Assignment - Exactly the lines starting at the line containing "Task: Open the Snapshot Manager" and ending at the line containing "You are a computer-use agent. Viewport: 1568px" are to be written out from the listing below, both included.

Dataset extract -
────────────────────────────────────────

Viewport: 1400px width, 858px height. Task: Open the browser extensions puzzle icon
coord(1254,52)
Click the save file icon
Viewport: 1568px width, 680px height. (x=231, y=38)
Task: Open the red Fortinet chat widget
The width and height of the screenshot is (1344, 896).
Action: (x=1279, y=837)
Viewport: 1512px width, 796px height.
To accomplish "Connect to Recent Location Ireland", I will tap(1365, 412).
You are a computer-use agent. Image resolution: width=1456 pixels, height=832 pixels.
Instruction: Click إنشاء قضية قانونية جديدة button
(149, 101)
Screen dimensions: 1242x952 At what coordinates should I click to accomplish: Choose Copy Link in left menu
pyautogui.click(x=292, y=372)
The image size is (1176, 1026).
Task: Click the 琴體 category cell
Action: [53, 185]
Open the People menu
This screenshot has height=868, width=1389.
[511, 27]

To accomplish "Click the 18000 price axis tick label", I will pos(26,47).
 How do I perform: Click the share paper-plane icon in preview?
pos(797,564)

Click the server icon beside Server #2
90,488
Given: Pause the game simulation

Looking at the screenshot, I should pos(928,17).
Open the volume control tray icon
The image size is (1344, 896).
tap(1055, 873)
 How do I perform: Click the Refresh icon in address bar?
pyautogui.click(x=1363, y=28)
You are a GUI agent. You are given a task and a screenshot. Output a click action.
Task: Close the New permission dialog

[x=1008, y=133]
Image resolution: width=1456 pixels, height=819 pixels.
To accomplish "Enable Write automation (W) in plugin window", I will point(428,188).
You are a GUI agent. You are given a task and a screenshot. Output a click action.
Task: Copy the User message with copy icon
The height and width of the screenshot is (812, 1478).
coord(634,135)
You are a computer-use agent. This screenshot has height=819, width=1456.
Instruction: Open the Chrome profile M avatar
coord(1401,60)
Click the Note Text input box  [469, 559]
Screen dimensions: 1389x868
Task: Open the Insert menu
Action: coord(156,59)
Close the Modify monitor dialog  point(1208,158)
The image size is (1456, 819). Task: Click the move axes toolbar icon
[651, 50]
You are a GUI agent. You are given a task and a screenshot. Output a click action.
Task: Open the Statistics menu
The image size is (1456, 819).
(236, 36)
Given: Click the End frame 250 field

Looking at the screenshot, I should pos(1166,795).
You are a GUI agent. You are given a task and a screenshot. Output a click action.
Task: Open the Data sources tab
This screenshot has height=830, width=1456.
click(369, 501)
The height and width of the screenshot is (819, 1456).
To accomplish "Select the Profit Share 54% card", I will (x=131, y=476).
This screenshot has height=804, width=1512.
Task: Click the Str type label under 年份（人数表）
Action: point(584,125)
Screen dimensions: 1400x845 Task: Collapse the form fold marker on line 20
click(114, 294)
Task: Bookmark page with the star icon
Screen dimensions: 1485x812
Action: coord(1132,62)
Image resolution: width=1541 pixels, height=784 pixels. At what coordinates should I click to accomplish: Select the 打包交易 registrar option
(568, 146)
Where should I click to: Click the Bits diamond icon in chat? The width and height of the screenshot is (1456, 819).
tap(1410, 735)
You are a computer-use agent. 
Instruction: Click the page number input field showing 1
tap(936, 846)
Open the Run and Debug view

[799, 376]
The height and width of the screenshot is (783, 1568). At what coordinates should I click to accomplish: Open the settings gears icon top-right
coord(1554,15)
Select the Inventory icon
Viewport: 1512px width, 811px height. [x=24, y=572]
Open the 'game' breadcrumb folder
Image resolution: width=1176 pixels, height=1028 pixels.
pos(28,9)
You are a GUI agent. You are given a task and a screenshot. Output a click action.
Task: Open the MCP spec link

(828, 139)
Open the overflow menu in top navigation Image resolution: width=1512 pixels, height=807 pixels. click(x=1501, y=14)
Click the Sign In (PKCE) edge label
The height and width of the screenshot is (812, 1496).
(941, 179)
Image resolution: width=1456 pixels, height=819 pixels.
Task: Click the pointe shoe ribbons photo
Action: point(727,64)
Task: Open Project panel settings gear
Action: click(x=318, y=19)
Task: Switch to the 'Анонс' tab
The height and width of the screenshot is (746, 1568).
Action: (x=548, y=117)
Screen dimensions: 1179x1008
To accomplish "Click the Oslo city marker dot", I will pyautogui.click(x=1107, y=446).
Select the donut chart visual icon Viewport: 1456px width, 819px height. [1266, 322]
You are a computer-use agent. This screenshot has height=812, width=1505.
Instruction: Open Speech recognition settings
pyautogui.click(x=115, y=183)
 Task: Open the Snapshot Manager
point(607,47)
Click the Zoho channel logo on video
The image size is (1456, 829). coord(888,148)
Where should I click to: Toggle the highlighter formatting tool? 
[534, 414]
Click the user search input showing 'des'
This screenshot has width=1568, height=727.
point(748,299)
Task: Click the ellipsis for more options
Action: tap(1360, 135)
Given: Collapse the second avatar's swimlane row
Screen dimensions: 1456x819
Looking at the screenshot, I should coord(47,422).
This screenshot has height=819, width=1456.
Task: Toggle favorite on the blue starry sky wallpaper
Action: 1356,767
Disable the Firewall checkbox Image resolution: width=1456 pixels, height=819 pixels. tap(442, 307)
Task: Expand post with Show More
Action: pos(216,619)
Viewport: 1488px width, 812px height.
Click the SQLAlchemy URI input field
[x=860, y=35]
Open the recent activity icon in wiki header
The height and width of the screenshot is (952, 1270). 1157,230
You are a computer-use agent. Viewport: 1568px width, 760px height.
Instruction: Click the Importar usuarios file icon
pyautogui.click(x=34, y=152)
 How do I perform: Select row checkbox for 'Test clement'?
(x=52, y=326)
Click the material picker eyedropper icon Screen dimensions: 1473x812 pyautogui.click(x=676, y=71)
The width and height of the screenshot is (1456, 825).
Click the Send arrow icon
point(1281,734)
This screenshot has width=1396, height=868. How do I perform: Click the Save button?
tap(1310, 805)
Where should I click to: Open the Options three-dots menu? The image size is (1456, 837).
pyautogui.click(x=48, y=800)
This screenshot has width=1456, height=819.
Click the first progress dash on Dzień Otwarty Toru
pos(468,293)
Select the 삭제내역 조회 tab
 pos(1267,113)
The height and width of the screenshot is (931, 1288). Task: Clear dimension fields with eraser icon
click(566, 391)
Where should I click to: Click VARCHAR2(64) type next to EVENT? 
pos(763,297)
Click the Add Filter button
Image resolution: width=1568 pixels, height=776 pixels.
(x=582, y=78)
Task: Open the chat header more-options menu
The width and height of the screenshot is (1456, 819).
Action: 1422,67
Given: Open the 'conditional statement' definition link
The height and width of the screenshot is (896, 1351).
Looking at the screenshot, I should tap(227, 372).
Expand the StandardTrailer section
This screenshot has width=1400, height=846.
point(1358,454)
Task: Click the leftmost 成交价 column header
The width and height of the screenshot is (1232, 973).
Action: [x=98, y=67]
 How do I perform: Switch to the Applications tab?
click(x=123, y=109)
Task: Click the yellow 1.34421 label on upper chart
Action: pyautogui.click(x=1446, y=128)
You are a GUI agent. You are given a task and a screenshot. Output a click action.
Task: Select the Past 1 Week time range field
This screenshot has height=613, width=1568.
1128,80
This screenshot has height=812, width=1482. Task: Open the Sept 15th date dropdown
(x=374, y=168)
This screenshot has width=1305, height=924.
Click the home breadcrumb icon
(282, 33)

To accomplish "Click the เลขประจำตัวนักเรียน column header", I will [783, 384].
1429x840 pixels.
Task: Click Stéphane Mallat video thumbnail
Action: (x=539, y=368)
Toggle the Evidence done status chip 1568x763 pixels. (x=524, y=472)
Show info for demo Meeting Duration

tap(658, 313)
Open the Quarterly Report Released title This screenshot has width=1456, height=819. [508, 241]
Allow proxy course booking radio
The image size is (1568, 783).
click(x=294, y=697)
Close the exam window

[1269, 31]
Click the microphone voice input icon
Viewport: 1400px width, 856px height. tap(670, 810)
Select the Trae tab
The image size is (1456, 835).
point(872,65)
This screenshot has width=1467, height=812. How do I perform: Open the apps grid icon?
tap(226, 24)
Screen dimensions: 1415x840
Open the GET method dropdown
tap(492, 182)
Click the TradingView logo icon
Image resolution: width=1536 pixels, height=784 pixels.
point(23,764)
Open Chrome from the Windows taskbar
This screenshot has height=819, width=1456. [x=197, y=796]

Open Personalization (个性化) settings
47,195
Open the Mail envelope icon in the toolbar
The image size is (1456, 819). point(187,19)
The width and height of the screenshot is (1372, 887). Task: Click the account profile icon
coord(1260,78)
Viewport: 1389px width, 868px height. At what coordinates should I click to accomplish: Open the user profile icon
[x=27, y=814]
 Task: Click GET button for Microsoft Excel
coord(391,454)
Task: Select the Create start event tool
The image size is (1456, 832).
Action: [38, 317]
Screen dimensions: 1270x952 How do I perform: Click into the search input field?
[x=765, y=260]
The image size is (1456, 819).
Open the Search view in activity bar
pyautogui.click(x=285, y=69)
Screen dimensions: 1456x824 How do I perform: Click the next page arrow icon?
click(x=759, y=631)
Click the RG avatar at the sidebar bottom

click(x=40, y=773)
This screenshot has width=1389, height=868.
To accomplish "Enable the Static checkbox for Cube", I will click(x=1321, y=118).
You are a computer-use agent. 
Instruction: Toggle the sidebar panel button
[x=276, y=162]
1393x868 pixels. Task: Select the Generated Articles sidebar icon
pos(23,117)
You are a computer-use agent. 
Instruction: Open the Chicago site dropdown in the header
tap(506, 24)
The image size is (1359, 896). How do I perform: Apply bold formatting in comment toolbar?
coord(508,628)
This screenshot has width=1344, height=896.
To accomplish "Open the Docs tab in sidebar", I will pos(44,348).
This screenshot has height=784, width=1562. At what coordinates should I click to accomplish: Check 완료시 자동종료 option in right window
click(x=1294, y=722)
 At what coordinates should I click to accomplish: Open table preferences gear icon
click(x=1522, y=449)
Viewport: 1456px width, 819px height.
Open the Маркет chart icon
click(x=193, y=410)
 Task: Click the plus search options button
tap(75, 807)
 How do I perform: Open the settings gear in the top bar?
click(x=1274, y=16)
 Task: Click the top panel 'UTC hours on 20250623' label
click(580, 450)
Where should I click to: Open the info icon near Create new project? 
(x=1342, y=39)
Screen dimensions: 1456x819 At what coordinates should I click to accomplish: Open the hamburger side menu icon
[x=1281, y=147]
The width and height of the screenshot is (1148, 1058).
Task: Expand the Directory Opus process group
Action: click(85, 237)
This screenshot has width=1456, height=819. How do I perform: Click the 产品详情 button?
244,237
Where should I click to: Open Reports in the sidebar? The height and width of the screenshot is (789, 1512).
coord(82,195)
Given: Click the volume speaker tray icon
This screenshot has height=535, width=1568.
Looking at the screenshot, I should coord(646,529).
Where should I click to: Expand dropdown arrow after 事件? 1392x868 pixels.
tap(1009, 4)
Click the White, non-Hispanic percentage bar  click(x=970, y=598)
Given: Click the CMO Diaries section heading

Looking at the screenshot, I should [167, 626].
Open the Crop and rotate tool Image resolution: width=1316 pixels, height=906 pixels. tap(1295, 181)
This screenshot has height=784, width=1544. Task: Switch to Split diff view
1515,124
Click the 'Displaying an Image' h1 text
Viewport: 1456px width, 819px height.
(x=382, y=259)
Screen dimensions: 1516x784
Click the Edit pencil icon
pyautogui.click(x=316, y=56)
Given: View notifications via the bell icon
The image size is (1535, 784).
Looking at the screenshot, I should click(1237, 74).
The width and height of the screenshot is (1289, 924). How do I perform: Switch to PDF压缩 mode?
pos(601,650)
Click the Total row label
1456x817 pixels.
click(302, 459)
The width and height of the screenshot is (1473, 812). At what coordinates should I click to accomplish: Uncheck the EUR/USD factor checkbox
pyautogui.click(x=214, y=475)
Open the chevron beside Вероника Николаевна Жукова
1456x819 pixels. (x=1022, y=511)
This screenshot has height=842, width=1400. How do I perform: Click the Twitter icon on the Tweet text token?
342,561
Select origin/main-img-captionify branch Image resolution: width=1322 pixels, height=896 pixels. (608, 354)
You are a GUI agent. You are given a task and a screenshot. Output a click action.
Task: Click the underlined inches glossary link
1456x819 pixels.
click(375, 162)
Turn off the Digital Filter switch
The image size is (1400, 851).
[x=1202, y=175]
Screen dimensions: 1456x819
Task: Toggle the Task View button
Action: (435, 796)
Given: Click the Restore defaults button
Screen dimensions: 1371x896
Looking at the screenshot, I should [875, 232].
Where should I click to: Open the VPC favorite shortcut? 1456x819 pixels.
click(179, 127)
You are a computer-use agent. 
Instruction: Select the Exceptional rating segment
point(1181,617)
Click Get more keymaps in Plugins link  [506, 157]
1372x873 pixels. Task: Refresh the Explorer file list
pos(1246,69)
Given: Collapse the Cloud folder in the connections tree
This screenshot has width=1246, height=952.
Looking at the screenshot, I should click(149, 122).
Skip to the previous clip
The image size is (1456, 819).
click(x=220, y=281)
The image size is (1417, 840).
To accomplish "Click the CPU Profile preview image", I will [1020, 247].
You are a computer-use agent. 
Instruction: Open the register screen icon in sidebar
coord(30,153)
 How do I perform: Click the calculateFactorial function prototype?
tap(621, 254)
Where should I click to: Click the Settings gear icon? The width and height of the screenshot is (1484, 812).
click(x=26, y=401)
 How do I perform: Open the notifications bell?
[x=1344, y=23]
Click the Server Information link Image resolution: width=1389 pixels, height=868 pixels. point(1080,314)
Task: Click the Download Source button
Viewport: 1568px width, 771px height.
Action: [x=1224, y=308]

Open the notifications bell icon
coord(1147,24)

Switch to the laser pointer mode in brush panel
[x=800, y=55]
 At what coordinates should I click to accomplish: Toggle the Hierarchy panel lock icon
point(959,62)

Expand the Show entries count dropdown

────────────────────────────────────────

Written answer -
 Task: Open the Snapshot Manager
point(607,47)
Click the Zoho channel logo on video
The image size is (1456, 829). coord(888,148)
Where should I click to: Toggle the highlighter formatting tool? 
[534, 414]
Click the user search input showing 'des'
This screenshot has width=1568, height=727.
point(748,299)
Task: Click the ellipsis for more options
Action: tap(1360, 135)
Given: Collapse the second avatar's swimlane row
Screen dimensions: 1456x819
Looking at the screenshot, I should coord(47,422).
This screenshot has height=819, width=1456.
Task: Toggle favorite on the blue starry sky wallpaper
Action: 1356,767
Disable the Firewall checkbox Image resolution: width=1456 pixels, height=819 pixels. tap(442, 307)
Task: Expand post with Show More
Action: pos(216,619)
Viewport: 1488px width, 812px height.
Click the SQLAlchemy URI input field
[x=860, y=35]
Open the recent activity icon in wiki header
The height and width of the screenshot is (952, 1270). 1157,230
You are a computer-use agent. Viewport: 1568px width, 760px height.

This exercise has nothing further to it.